You do not just become the food you eat by virtue of the activity of your digestive system; you recognize that you, the eater, are also the food you are eating.
Your constitution “prakriti” is important to know:
The answer to these questions can help us to have proper choice regarding our diet and lifestyle and stay healthy.
Prakriti is your body constitution/body type. It is the key determinant of how one individual is different from other. Ayurveda describes the interaction of three essential energy complexes, known as the “Doshas” that govern our mind and body, creating a blueprint to support our health and vitality. These doshas are derived from five elements of nature: air, water, earth, space/ether and fire. Out of these elements derive the three Ayurvedic doshas: “Vata” (air/space-ether) “Pitta” (fire/water) and “Kapha” (water/earth). Ayurveda also observes the five elements within the human body. We nourish ourselves with foods from the Earth, and eventually, our body returns to the earthly matter from which it came. Water is our life-sustaining nectar, making up more than 70 percent of our total body mass. Fire provides the body with heat and radiant energy and exists within all metabolic and chemical actions. Air flows freely throughout the body, giving movement to biological functions and feeding every cell with oxygen. Space/ether is ever-present, humbly residing in the background, providing the other elements with an opportunity to interact in this way. Balance of the three ensures complete state of physical and mental well-being.
About the Doshas:
Vata - The Vata Dosha is the subtle energy associated with movement - composed of Space and Air. It governs breathing, blinking, muscle and tissue movement, pulsation of the heart, and all movements in the cytoplasm and cell membranes. In balance, vata promotes creativity and flexibility. Out of balance, vata produces fear and anxiety.

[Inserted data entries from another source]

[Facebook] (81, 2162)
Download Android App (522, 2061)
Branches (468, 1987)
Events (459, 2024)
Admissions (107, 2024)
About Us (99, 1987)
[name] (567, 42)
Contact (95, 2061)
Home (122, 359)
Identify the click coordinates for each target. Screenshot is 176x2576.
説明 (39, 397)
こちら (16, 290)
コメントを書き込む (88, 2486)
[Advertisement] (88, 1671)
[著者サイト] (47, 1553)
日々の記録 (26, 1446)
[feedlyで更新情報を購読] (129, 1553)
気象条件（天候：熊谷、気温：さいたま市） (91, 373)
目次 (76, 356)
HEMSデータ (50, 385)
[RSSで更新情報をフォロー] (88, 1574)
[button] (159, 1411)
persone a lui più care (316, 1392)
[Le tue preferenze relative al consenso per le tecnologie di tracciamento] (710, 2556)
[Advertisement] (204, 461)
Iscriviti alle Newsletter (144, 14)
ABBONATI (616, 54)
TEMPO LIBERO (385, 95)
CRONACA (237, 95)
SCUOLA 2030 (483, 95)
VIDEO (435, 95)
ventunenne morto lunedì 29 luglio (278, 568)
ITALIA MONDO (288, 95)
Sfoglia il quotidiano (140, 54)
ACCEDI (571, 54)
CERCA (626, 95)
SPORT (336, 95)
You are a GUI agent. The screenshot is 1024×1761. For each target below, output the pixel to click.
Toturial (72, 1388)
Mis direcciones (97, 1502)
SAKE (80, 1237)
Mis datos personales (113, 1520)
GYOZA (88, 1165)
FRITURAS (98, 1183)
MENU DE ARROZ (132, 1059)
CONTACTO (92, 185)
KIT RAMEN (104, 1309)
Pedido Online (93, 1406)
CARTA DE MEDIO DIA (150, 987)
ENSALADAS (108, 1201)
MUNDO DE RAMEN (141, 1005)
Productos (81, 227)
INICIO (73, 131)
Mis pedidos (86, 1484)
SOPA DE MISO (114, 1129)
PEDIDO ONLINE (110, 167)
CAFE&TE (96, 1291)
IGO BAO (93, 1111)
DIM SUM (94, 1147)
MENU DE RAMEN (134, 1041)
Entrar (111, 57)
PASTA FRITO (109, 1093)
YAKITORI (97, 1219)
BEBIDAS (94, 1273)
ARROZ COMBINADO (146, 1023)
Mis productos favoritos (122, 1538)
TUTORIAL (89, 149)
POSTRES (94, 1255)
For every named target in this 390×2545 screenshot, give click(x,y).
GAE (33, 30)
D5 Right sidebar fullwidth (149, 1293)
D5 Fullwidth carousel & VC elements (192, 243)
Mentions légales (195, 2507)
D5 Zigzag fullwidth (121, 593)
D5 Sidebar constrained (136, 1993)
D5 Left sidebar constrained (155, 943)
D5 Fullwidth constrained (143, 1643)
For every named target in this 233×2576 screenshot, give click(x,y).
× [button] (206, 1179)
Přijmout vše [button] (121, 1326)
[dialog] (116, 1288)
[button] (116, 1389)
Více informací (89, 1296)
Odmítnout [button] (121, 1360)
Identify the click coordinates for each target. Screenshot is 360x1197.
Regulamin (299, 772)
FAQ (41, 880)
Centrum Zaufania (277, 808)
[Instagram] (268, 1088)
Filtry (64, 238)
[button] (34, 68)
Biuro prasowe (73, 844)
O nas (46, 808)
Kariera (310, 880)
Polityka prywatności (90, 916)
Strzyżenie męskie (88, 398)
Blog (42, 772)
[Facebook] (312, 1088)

Pitta - The Pitta Dosha controls digestion, metabolism, energy levels as well as certain hormones – made up of Fire and Water. It governs digestion, absorption, assimilation, nutrition, metabolism and body temperature. In balance, pitta promotes understanding and intelligence. Out of balance, pitta arouses anger, hatred and jealousy.
Kapha - The Kapha Dosha governs the structure of the body controlling your immune system, strength and stability of the body, weight, and muscle growth – formed from Earth and Water. Kapha supplies the water for all bodily parts and systems. It lubricates joints, moisturizes the skin, and maintains immunity. In balance, kapha is expressed as love, calmness and forgiveness. Out of balance, it leads to attachment, greed and envy.
There are many characteristics that make up each Dosha and it's important to find out which mind-body type best represents you in order to keep them balanced and your body functioning at its best. Balance can be achieved through a proper diet and lifestyle.
Vata, Pitta, or Kapha? The combination of your Doshas is essential for your health. When you know what constitution you have, you better understand why you are the way you are at times. You discover what nutrition is suitable for you and how you can stay healthy, fit, and happy with yoga, exercise, and meditation.